Umsatzrückgang und Nettoverlust im zweiten Quartal
Im abgelaufenen Quartal verzeichnete Coinbase einen deutlichen Rückgang der Erlöse. Laut Medienberichten belief sich der Umsatz auf 1,22 Milliarden US-Dollar, womit die Schätzungen der Analysten von rund 1,32 Milliarden US-Dollar klar verfehlt wurden. Dies markiert den dritten Umsatzrückgang in Folge. Besonders deutlich war das Minus beim Transaktionsumsatz, der im Vergleich zum Vorquartal um 21 Prozent auf 599 Millionen US-Dollar einbrach.
Unter dem Strich wies Coinbase einen Nettoverlust von 359,5 Millionen US-Dollar aus, was einem Minus von 1,36 US-Dollar je Aktie entspricht. Im Vorjahreszeitraum hatte die Krypto-Börse noch einen Gewinn von 1,43 Milliarden US-Dollar erzielt. Auch der Umsatz im Segment Abonnements und Dienstleistungen blieb mit 555 Millionen US-Dollar hinter der Prognose der Geschäftsführung zurück. Das Unternehmen führt die schwache Entwicklung auf eine allgemeine Verlangsamung der Handelsaktivitäten am Kryptomarkt zurück.
Diversifizierung und Rekordmarktanteil als Lichtblick
Trotz der schwachen Finanzzahlen hob CEO Brian Armstrong hervor, dass Coinbase nicht mehr nur eine Wette auf den Bitcoin-Preis sei. Tatsächlich stammten 88 Prozent des Nettoumsatzes aus Quellen außerhalb des Bitcoin-Spot-Handels. Ein wesentlicher Treiber war hierbei das Geschäft mit Stablecoins und Prediction Markets. Letzteres verzeichnete ein Wachstum von 106 Prozent gegenüber dem Vorquartal und erreichte ein annualisiertes Volumen von über 100 Millionen US-Dollar.

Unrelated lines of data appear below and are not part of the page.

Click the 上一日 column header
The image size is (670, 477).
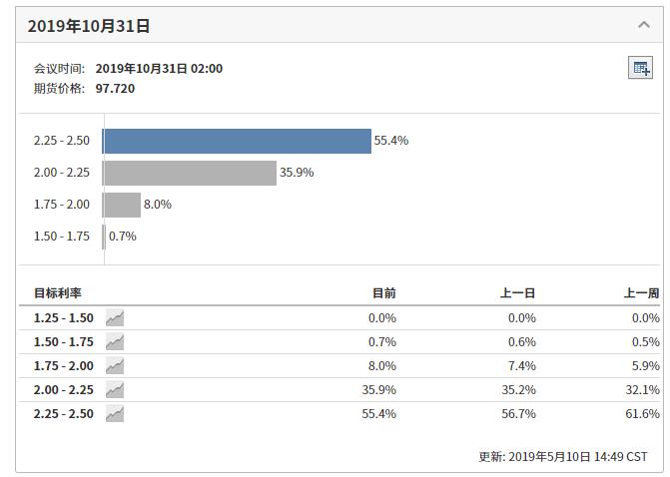pyautogui.click(x=517, y=293)
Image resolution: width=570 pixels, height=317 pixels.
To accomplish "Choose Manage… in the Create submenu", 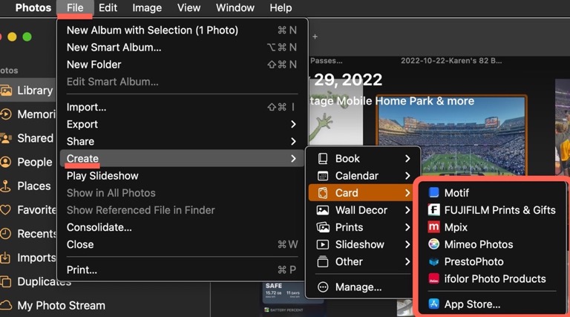I will click(358, 287).
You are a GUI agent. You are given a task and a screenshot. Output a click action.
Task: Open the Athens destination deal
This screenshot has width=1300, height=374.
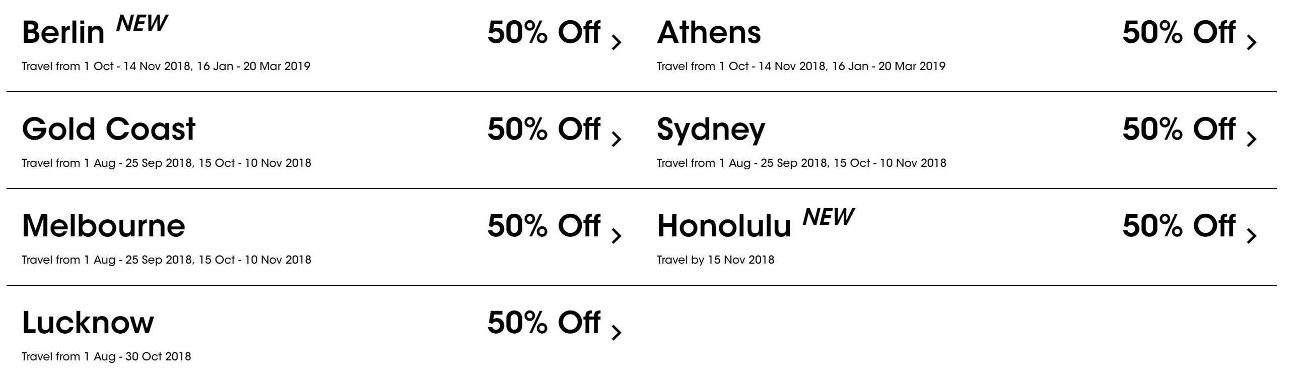pos(709,33)
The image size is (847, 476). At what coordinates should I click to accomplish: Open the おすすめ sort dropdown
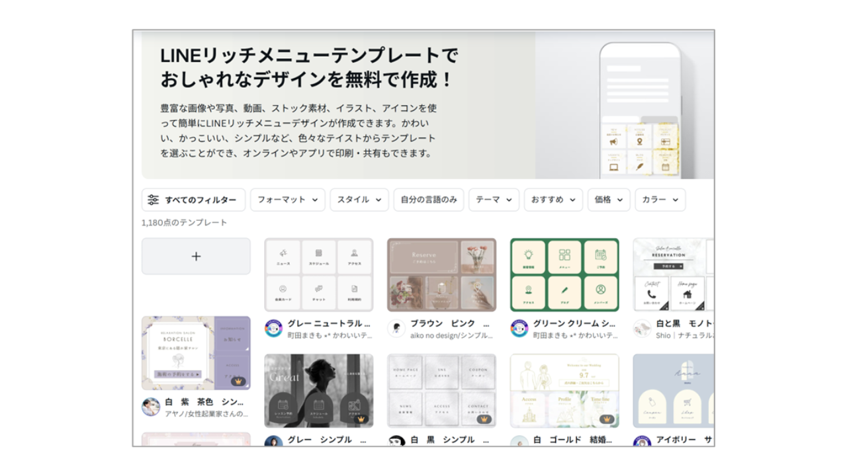pyautogui.click(x=553, y=200)
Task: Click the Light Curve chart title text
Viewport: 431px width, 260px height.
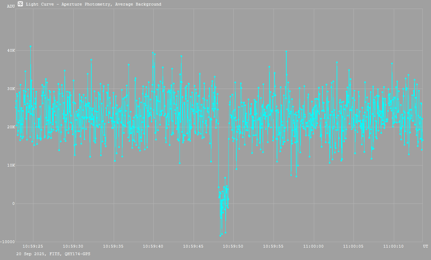Action: (93, 4)
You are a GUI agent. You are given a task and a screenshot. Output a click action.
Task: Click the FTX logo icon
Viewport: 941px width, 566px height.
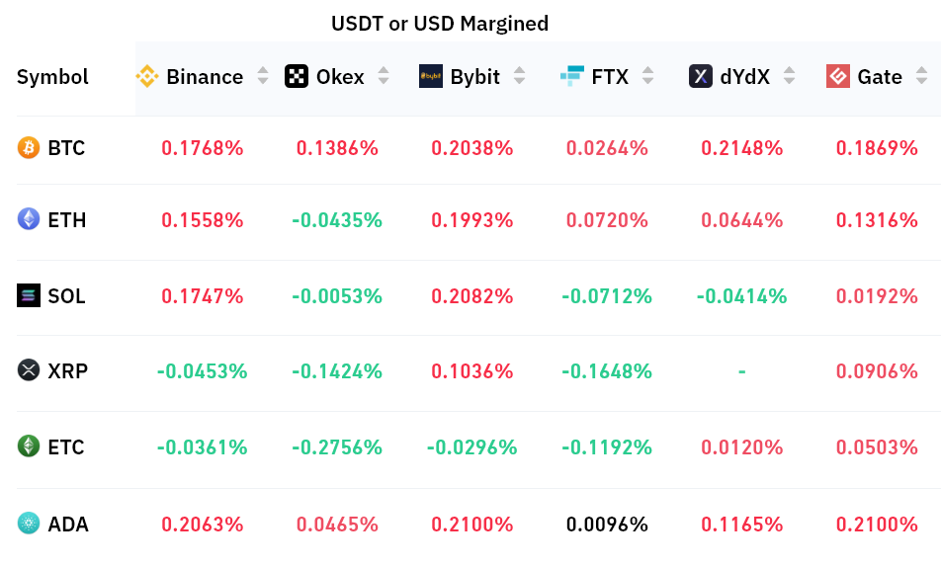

Ein operativer Rekord gelang dem Unternehmen beim Marktanteil. Dieser stieg im weltweiten Krypto-Handel auf 10,3 Prozent an, nach 9,1 Prozent im ersten Quartal. Zudem erreichten die durchschnittlichen Bestände des Stablecoins USDC mit 20 Milliarden US-Dollar ein neues Allzeithoch. Dies entspricht etwa 30 Prozent des gesamten USDC-Umlaufs. Coinbase konnte zudem das 14. Quartal in Folge ein positives bereinigtes EBITDA ausweisen, das bei 208 Millionen US-Dollar lag.
Teilerfolg vor Gericht in Manhattan
Parallel zu den Geschäftszahlen wurde gestern bekannt, dass der US-Bezirksrichter Paul Engelmayer in Manhattan den Großteil einer Sammelklage gegen Coinbase abgewiesen hat. Kunden hatten der Börse vorgeworfen, nicht registrierte Wertpapiere verkauft zu haben. Der Richter entschied jedoch, dass Coinbase bei sogenannten „gematchten“ Transaktionen nicht als Verkäufer im Sinne des Wertpapiergesetzes gilt.
Diese Entscheidung betrifft etwa 99,97 Prozent des Handelsvolumens auf der Plattform. Lediglich Ansprüche bezüglich direkter Verkäufe aus dem eigenen Bestand von Coinbase – die sogenannten „Inventory“-Transaktionen – können weiter verfolgt werden. Diese machen laut Gerichtsunterlagen jedoch nur rund 0,03 Prozent des Volumens aus. Der Chefjurist von Coinbase, Paul Grewal, kündigte an, auch diese verbleibenden Ansprüche entschieden zu verteidigen.
Am Markt schlägt die Enttäuschung über die Bilanz dennoch voll durch. Mit einem aktuellen Kurs von 123,88 € verliert die Aktie heute 12,75 Prozent an Wert. Damit vergrößert sich der Abstand zum 52-Wochen-Hoch weiter auf nunmehr -62,96 Prozent. Die Skepsis über die kurzfristige Ertragskraft im anhaltenden „Krypto-Winter“ überwiegt derzeit die positiven Nachrichten von der Rechtsfront.